*Data section*
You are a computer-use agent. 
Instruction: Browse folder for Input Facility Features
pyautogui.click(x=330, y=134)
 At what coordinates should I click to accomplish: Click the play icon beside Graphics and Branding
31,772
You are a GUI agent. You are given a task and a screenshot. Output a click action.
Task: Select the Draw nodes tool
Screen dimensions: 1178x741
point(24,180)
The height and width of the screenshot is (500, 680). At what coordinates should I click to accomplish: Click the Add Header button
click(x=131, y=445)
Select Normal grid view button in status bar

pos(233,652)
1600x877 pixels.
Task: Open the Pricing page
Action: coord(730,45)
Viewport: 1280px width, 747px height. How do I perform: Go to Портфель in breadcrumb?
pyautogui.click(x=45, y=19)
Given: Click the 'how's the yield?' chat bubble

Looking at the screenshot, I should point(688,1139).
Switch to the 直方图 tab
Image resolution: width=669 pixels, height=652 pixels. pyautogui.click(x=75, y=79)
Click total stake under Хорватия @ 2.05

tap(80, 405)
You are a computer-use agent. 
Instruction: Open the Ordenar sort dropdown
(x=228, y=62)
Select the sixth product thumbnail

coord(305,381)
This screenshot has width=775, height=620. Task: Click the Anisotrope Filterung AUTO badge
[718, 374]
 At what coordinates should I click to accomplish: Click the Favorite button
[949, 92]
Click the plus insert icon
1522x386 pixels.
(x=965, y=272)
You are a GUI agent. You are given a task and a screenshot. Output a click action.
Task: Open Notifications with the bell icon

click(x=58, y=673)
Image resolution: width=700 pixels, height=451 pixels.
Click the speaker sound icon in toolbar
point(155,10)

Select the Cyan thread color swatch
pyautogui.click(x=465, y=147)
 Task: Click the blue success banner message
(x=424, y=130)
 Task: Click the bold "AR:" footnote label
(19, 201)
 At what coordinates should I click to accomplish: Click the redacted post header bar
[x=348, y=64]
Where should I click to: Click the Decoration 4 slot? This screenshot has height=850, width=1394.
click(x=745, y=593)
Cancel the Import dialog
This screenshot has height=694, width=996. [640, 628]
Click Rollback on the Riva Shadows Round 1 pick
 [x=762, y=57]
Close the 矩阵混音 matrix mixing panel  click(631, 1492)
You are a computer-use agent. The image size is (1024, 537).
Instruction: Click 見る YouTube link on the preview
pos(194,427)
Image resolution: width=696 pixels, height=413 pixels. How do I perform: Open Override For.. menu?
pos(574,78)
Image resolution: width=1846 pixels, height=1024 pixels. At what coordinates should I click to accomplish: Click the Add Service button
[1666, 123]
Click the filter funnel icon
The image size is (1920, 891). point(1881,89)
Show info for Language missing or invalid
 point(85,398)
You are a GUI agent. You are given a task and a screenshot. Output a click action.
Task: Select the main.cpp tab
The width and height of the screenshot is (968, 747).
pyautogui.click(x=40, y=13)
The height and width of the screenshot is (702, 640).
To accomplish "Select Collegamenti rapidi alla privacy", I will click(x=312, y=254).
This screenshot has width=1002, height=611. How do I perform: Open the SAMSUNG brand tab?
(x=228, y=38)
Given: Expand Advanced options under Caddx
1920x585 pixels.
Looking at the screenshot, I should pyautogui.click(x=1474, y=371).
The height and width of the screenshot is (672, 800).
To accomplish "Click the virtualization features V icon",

*The task*
Your task is to return, exactly and on their own, the lines from the one containing "Image resolution: width=1846" through the last line of the listing.

*Written response*
Image resolution: width=1846 pixels, height=1024 pixels. At what coordinates should I click to accomplish: Click the Add Service button
[1666, 123]
Click the filter funnel icon
The image size is (1920, 891). point(1881,89)
Show info for Language missing or invalid
 point(85,398)
You are a GUI agent. You are given a task and a screenshot. Output a click action.
Task: Select the main.cpp tab
The width and height of the screenshot is (968, 747).
pyautogui.click(x=40, y=13)
The height and width of the screenshot is (702, 640).
To accomplish "Select Collegamenti rapidi alla privacy", I will click(x=312, y=254).
This screenshot has width=1002, height=611. How do I perform: Open the SAMSUNG brand tab?
(x=228, y=38)
Given: Expand Advanced options under Caddx
1920x585 pixels.
Looking at the screenshot, I should pyautogui.click(x=1474, y=371).
The height and width of the screenshot is (672, 800).
To accomplish "Click the virtualization features V icon",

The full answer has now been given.